Abstract. 1. Using two sources of data to estimate butterfly species richness, the potential influences of 11 environmental variables on the richness gradient of butterflies in western/central Europe and northern Africa were examined with multiple regression and spatial autocorrelation analysis. A measure of water–energy balance, actual evapotranspiration, explained 79% of the variance in butterfly species richness using data derived from range maps, and 72% of the variance using data derived from grid-based distribution maps. All other variables explained less than 4% of the variance in the regression models and differed depending on the data source.
2. The spatial analysis indicated that actual evapotranspiration successfully removed most of the spatial autocorrelation in both richness data sets at all spatial scales, confirming the ability of the model to account for the spatial pattern in butterfly richness.
3. Plant species richness, a rarely tested variable hypothesised to be an important determinant of herbivore diversity, was weakly associated with butterfly richness, suggesting that it has little or no direct influence on butterfly richness.

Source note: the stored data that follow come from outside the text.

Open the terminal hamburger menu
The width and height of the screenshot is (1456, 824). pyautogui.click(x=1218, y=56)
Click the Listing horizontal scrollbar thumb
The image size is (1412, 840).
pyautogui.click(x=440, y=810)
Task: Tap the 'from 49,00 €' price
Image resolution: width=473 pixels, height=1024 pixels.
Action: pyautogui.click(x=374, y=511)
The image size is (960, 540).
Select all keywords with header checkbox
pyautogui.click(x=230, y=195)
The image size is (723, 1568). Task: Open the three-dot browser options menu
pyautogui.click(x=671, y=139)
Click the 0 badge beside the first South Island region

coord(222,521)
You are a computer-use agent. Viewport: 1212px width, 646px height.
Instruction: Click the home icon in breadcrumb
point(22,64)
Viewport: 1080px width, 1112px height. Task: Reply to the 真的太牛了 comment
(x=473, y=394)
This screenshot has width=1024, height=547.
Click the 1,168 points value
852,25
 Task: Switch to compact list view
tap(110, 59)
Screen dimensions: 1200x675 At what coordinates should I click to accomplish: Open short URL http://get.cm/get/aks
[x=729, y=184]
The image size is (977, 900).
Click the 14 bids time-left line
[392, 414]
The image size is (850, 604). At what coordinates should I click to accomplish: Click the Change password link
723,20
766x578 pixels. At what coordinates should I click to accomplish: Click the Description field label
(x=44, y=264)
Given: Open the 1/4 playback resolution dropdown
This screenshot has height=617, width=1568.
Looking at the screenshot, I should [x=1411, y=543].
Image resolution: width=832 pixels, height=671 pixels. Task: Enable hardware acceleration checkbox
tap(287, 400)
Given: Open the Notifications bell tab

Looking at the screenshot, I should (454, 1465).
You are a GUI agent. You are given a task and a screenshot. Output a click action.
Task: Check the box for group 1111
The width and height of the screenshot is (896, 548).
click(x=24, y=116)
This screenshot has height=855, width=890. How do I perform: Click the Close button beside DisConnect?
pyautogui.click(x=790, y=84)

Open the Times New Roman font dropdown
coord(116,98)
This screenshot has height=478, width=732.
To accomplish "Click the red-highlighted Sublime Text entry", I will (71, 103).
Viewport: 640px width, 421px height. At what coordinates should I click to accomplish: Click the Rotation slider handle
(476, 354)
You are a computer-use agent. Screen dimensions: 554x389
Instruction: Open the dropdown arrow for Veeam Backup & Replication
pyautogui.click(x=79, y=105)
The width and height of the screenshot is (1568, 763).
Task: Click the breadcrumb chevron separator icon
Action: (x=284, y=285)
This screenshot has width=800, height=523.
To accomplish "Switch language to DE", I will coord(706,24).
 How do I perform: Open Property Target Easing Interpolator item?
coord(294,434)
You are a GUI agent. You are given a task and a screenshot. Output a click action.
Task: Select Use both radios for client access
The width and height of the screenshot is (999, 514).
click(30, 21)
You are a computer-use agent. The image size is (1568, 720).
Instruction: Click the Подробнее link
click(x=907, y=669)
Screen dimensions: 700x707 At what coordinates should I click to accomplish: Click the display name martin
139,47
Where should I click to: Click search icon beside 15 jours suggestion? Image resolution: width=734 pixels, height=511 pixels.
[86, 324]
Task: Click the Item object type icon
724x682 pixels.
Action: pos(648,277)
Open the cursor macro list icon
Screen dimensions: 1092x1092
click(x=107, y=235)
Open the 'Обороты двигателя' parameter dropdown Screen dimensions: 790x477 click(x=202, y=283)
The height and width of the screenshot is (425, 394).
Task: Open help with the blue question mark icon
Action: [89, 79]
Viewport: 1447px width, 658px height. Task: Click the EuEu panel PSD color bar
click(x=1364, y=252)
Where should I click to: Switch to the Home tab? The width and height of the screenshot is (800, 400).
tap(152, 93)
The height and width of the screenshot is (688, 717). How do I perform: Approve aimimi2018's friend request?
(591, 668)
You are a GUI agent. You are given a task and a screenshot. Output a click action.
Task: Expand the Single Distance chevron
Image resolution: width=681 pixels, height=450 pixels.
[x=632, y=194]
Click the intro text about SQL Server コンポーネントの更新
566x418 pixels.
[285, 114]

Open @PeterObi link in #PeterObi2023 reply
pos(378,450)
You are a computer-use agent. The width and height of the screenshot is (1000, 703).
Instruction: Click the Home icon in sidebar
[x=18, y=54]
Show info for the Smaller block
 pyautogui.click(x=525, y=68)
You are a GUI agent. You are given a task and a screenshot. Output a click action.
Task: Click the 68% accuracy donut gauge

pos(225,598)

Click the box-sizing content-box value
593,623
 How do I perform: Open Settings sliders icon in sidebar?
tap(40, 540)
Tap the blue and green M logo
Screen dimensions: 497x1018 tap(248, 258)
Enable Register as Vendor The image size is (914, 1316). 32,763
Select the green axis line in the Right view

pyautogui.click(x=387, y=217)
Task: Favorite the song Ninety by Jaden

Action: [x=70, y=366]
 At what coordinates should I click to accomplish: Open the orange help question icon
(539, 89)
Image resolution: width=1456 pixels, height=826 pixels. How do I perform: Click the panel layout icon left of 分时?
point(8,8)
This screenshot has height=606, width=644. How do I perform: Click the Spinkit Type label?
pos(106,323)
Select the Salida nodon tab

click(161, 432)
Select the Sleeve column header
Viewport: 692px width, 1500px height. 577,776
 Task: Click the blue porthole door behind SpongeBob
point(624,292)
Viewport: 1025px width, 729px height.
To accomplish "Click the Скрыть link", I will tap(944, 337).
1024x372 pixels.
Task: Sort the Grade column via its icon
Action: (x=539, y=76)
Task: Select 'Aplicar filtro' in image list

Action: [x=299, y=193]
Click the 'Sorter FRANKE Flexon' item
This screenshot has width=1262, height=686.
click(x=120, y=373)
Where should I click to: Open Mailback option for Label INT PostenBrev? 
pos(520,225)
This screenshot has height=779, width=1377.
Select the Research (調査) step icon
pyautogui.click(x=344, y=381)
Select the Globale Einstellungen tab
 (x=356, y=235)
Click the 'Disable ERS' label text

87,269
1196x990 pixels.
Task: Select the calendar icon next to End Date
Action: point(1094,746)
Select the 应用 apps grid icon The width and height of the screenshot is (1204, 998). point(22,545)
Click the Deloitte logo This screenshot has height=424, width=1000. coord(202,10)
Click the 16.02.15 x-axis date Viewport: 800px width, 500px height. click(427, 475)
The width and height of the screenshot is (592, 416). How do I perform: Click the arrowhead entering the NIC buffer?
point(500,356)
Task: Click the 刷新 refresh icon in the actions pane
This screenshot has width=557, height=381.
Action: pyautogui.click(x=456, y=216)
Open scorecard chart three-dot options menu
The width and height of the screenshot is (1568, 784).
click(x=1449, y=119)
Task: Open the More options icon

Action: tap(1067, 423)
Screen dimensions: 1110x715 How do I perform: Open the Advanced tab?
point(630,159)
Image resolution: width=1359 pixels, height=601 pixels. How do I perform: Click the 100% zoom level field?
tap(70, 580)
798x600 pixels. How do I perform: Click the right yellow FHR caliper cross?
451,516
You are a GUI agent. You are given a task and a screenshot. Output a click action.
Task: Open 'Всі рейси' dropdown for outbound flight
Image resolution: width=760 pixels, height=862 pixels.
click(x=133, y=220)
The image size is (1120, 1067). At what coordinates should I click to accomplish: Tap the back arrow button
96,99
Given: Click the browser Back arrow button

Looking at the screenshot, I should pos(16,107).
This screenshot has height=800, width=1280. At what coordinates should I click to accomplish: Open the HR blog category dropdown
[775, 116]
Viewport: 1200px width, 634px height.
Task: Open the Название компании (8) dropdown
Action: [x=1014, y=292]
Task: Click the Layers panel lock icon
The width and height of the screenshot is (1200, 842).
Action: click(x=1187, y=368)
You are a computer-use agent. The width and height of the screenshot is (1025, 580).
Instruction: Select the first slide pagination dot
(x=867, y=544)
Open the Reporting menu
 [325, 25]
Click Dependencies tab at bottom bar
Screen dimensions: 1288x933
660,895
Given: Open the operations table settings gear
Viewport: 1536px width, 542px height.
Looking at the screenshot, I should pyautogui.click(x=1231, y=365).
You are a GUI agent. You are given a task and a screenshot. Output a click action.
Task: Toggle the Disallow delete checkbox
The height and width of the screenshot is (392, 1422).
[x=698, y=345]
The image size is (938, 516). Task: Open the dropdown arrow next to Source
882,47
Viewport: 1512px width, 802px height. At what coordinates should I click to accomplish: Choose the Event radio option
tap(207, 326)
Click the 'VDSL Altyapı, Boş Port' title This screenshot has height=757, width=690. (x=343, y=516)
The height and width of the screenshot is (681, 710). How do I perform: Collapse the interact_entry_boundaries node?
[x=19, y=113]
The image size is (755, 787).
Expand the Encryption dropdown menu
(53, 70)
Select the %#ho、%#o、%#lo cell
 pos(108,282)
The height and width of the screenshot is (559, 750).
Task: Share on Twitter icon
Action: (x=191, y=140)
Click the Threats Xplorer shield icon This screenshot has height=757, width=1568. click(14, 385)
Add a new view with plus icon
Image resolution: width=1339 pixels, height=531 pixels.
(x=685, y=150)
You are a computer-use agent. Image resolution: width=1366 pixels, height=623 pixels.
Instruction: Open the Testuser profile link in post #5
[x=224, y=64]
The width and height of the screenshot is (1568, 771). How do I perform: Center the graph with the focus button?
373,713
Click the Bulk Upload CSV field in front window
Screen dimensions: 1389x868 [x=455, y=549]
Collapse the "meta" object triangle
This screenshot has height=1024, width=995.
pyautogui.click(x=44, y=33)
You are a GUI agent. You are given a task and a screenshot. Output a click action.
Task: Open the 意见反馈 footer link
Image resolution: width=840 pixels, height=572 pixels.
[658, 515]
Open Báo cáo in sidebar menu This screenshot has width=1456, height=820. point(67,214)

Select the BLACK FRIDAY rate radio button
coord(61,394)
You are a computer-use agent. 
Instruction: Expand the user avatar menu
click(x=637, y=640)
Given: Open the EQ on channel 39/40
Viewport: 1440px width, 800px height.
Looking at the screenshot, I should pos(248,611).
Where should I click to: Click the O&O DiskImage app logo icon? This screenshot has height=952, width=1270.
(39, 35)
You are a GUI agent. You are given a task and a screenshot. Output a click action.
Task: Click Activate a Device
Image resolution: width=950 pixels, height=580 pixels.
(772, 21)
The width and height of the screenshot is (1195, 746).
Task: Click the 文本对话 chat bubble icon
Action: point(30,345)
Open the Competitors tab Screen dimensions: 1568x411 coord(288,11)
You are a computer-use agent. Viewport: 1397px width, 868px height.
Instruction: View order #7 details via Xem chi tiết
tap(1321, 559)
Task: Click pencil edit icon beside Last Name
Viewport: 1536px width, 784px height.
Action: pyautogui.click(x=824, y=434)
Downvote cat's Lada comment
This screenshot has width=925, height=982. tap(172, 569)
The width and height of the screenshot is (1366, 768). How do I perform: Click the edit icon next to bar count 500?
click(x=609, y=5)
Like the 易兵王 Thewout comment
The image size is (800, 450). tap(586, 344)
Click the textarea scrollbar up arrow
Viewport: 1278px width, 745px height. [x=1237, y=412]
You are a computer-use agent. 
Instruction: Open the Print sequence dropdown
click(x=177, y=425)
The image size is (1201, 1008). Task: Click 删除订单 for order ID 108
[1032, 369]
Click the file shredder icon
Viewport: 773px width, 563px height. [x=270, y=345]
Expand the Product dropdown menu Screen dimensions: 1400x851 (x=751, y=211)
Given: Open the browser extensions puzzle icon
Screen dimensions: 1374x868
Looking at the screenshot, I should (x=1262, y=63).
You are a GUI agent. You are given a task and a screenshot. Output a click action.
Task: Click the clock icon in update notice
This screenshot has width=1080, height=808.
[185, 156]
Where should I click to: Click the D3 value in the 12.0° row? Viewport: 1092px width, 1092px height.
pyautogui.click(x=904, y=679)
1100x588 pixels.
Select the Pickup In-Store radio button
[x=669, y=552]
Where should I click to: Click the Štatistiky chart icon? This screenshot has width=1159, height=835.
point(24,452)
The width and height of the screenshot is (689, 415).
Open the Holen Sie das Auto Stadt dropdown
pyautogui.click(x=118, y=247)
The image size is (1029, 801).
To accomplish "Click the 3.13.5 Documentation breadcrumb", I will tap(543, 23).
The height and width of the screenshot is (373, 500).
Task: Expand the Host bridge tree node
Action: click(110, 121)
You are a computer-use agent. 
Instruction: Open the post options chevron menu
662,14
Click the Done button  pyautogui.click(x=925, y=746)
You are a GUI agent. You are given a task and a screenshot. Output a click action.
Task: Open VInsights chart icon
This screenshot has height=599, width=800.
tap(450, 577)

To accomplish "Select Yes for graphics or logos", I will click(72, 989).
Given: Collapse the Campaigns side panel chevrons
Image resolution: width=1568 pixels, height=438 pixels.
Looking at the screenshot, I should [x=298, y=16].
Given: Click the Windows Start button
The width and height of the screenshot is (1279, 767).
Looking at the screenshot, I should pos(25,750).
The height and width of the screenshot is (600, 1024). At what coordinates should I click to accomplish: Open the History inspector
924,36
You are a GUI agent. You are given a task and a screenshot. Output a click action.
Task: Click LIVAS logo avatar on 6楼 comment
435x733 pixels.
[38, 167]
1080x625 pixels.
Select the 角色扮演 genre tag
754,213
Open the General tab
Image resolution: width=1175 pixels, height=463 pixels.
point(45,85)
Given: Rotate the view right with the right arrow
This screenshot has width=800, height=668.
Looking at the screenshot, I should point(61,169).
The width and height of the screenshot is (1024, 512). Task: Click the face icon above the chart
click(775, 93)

4. A historical variable, the length of time that areas have been exposed for recolonisation after the retreat of the ice sheet following the last ice age, was also not associated with richness patterns, indicating that butterfly richness is in equilibrium with contemporary climate.
5. It was not possible to confirm a result reported for Canadian butterflies that land cover diversity is a strong predictor of butterfly richness, possibly because of methodological differences in the studies, differences in the range of climates found in Canada and the western Palearctic, or because of the highly modified landscape characteristic of Europe.
6. Water–energy balance offers a parsimonious explanation for the butterfly richness gradient in this region, operating partially indirectly via effects on plant productivity and partially directly via physiological effects on butterflies, and this conclusion is robust to differences in the types of distribution maps used to estimate richness patterns.